Task brief:
Nothing in the records should differ when you write them out again.

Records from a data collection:

- - -

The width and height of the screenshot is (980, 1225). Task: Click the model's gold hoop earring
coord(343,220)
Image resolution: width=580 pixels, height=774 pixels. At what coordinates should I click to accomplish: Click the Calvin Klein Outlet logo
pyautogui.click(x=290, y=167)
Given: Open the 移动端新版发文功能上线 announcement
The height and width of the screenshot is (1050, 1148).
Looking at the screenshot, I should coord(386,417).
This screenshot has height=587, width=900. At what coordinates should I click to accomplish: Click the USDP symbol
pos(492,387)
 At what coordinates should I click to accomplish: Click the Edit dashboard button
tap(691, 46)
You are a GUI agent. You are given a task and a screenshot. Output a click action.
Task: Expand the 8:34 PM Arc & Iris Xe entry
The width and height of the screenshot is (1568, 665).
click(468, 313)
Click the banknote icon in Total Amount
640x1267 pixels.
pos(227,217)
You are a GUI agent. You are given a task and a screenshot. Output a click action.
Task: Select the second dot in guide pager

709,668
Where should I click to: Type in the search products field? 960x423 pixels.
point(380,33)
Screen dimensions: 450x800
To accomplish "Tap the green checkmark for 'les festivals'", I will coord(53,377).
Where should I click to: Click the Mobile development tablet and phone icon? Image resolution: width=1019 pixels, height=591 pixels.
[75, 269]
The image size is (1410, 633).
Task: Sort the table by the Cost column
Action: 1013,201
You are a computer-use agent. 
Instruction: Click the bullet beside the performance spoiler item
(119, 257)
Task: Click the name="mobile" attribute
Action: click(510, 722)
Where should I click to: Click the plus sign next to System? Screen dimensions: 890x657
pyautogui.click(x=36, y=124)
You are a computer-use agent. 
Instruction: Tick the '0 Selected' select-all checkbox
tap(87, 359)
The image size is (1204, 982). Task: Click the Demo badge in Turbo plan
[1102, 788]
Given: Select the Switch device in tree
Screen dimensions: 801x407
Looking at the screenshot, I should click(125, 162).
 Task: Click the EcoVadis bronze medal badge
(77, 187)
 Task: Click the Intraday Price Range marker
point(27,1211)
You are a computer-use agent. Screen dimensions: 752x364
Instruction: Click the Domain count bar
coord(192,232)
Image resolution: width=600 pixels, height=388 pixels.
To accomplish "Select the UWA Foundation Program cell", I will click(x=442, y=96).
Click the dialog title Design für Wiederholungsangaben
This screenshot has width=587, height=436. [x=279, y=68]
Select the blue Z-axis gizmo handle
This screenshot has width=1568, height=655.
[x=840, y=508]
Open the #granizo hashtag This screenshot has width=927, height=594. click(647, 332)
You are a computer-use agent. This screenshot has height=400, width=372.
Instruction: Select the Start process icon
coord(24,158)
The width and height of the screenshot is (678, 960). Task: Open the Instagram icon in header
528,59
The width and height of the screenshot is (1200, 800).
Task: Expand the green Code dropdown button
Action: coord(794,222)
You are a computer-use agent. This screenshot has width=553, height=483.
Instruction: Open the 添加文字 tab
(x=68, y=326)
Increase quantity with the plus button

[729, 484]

- - -

Exercise solution:
The width and height of the screenshot is (980, 1225). Task: Click the model's gold hoop earring
coord(343,220)
Image resolution: width=580 pixels, height=774 pixels. At what coordinates should I click to accomplish: Click the Calvin Klein Outlet logo
pyautogui.click(x=290, y=167)
Given: Open the 移动端新版发文功能上线 announcement
The height and width of the screenshot is (1050, 1148).
Looking at the screenshot, I should coord(386,417).
This screenshot has height=587, width=900. At what coordinates should I click to accomplish: Click the USDP symbol
pos(492,387)
 At what coordinates should I click to accomplish: Click the Edit dashboard button
tap(691, 46)
You are a GUI agent. You are given a task and a screenshot. Output a click action.
Task: Expand the 8:34 PM Arc & Iris Xe entry
The width and height of the screenshot is (1568, 665).
click(468, 313)
Click the banknote icon in Total Amount
640x1267 pixels.
pos(227,217)
You are a GUI agent. You are given a task and a screenshot. Output a click action.
Task: Select the second dot in guide pager

709,668
Where should I click to: Type in the search products field? 960x423 pixels.
point(380,33)
Screen dimensions: 450x800
To accomplish "Tap the green checkmark for 'les festivals'", I will coord(53,377).
Where should I click to: Click the Mobile development tablet and phone icon? Image resolution: width=1019 pixels, height=591 pixels.
[75, 269]
The image size is (1410, 633).
Task: Sort the table by the Cost column
Action: 1013,201
You are a computer-use agent. 
Instruction: Click the bullet beside the performance spoiler item
(119, 257)
Task: Click the name="mobile" attribute
Action: click(510, 722)
Where should I click to: Click the plus sign next to System? Screen dimensions: 890x657
pyautogui.click(x=36, y=124)
You are a computer-use agent. 
Instruction: Tick the '0 Selected' select-all checkbox
tap(87, 359)
The image size is (1204, 982). Task: Click the Demo badge in Turbo plan
[1102, 788]
Given: Select the Switch device in tree
Screen dimensions: 801x407
Looking at the screenshot, I should click(125, 162).
 Task: Click the EcoVadis bronze medal badge
(77, 187)
 Task: Click the Intraday Price Range marker
point(27,1211)
You are a computer-use agent. Screen dimensions: 752x364
Instruction: Click the Domain count bar
coord(192,232)
Image resolution: width=600 pixels, height=388 pixels.
To accomplish "Select the UWA Foundation Program cell", I will click(x=442, y=96).
Click the dialog title Design für Wiederholungsangaben
This screenshot has width=587, height=436. [x=279, y=68]
Select the blue Z-axis gizmo handle
This screenshot has width=1568, height=655.
[x=840, y=508]
Open the #granizo hashtag This screenshot has width=927, height=594. click(647, 332)
You are a computer-use agent. This screenshot has height=400, width=372.
Instruction: Select the Start process icon
coord(24,158)
The width and height of the screenshot is (678, 960). Task: Open the Instagram icon in header
528,59
The width and height of the screenshot is (1200, 800).
Task: Expand the green Code dropdown button
Action: coord(794,222)
You are a computer-use agent. This screenshot has width=553, height=483.
Instruction: Open the 添加文字 tab
(x=68, y=326)
Increase quantity with the plus button

[729, 484]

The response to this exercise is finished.